[Quoted passage]
Changing interest rate cycles are often associated with market volatility and dislocation. This time is no different with investors responding erratically to the news that the long-expected phase of rate hiking has begun.
It is a complicated picture as policymakers struggle against multiple morphing foes, like a hydra that grows back two heads each time they chop one off.
Economists have decided that higher prices are the biggest threat – even while the omicron variant continues to rip through populations, forcing several countries to bring back restrictions and lockdowns.
Through the second half of 2020 and well into 2021, policymakers on both sides of the Atlantic insisted inflation would prove transitory in the face of mounting news about unexpectedly high price rises. It was a story that investors weren’t buying. Flows to the Inflation Protected Bond Funds tracked by EPFR took off in 2Q20 and kept on climbing.
But as inflation hit multi-decade highs in December, the central banks were forced to change their tune and slam on the economic brakes.
The Bank of England was the first to move, with a rate rise in December. This followed the US Federal Reserve’s December policy meeting, in which it signalled up to three rate hikes in 2022.

Stored data:
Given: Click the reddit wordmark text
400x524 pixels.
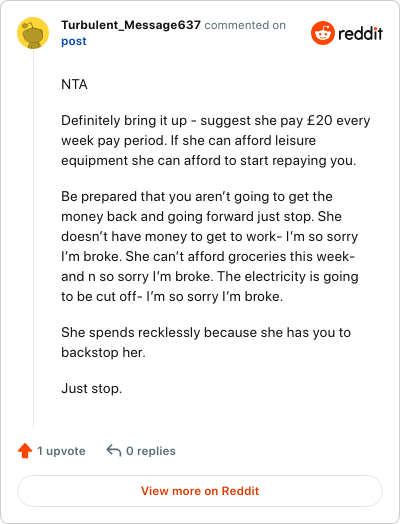Looking at the screenshot, I should pyautogui.click(x=361, y=34).
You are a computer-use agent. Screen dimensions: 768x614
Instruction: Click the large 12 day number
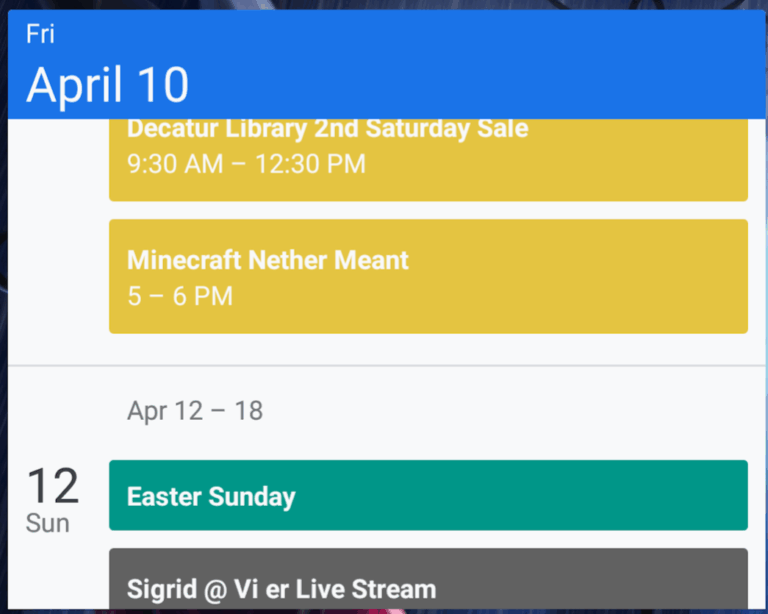click(52, 486)
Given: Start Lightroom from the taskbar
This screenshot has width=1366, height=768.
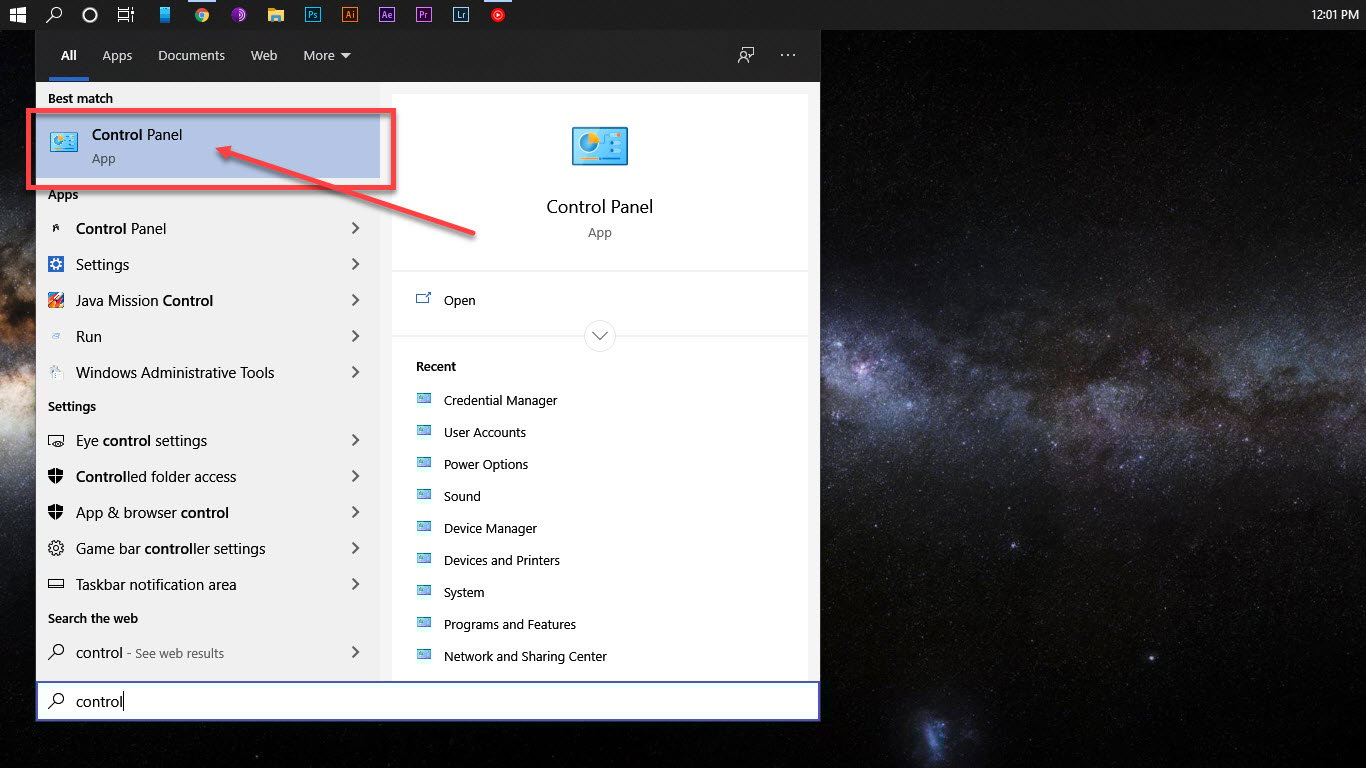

[Problems to work on]
1 - Repeat verbatim the portion of the passage on interest rate hikes that begins with the words containing "Economists have decided" and ends with "kept on climbing.".
2 - Pick up the passage on interest rate hikes and inflation after its final sentence and write the next part.

[Task-by-task results]
1 -
Economists have decided that higher prices are the biggest threat – even while the omicron variant continues to rip through populations, forcing several countries to bring back restrictions and lockdowns.
Through the second half of 2020 and well into 2021, policymakers on both sides of the Atlantic insisted inflation would prove transitory in the face of mounting news about unexpectedly high price rises. It was a story that investors weren’t buying. Flows to the Inflation Protected Bond Funds tracked by EPFR took off in 2Q20 and kept on climbing.

2 -
Not surprisingly, the Fed’s signalling had an immediate impact on flows into real estate and fixed income fund groups during mid-December. Global, emerging, and short-term bond funds all posted outflows. Among the worst hit were US bond funds, which experienced their heaviest redemptions since Q1 2020.
But flows swiftly regained their equilibrium. In some cases, they never wobbled. During the first week of 2022, Europe Bond Funds chalked up their fourth straight inflow ahead of the news that Eurozone inflation hit a record high in December.
Among the explanations for this are the credibility central banks have regained by acknowledging the obvious and the hope that inflation, while likely to be higher for longer, will tail off in 2023.
In the latest OECD forecast, global inflation is predicted to already be at its peak at around 5.21% and will gradually fall next year and level off at around 3% in 2023 – higher than in the previous decade but less troubling than current figures.
Inflation in the Eurozone will follow a similar trajectory, levelling off at around 1.75% in 2023, said the OECD.
…or the calm before the storm?
But is the OECD forecast right? Higher prices have been driven by a many-headed beast that includes pent-up demand, labour market shortages, disrupted supply chains, and a global strain on energy supplies. Bad weather conditions have been blamed for the latter but many suspect geo-political manoeuvrings by Russia to be an underlying factor.
Covid-related supply chain jams are still serious, and some analysts say they could worsen before they improve. A significant worry is that inventory-to-sales ratios hit record lows in 2021, and continued their downward trajectory through October, showing supply issues are far from resolved.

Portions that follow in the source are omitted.